There was a fuss on Reddit, a fuss in some media, and a group of Scots speakers and wikipedians came together to fix the problem. Whilst I only have a passing knowledge of the Scots language, I was at the time reading Northern and Insular Scots by Robert McColl Miller, about the dialects of Scots spoken in Caithness, Orkney and Shetland. It was interesting stuff. And inspired by the book I thought that perhaps various datamunging techniques could be used to study the North Carolinian Scots dialect used on wikipedia, and also the fixed Scots dialect used on wikipedia, which might eventually amount to a standardised spelling system, and that the Scots Wikipedia could be presented as a corpus of the Scots language.

Acting quickly I found a script on GitHub that could scrape wikipedia and get the word frequencies, realing I'd never get it up and running myself I contacted the creator Ilya Semenov to commission a scrape of the Scots wiki.
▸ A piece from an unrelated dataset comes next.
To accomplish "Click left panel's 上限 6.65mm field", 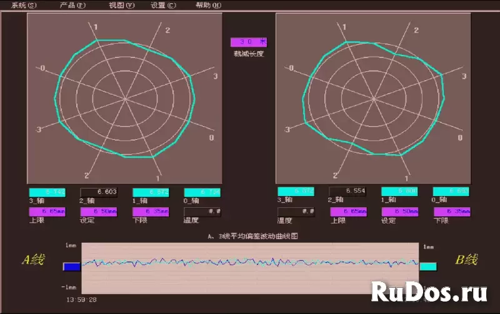I will coord(47,212).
He very kindly sent through the Scots word frequency list for the 20200801 wikidump in just a few minutes, this proved invaluable in the first few days of the scots wiki clean up exercise.

It was used to identify the most commonly used words of the North Carolina dialect, so that automated tools could be used to fix spellings.

Python scripts

eedit

I had a go at running the word frequency script myself, but ran into many problems.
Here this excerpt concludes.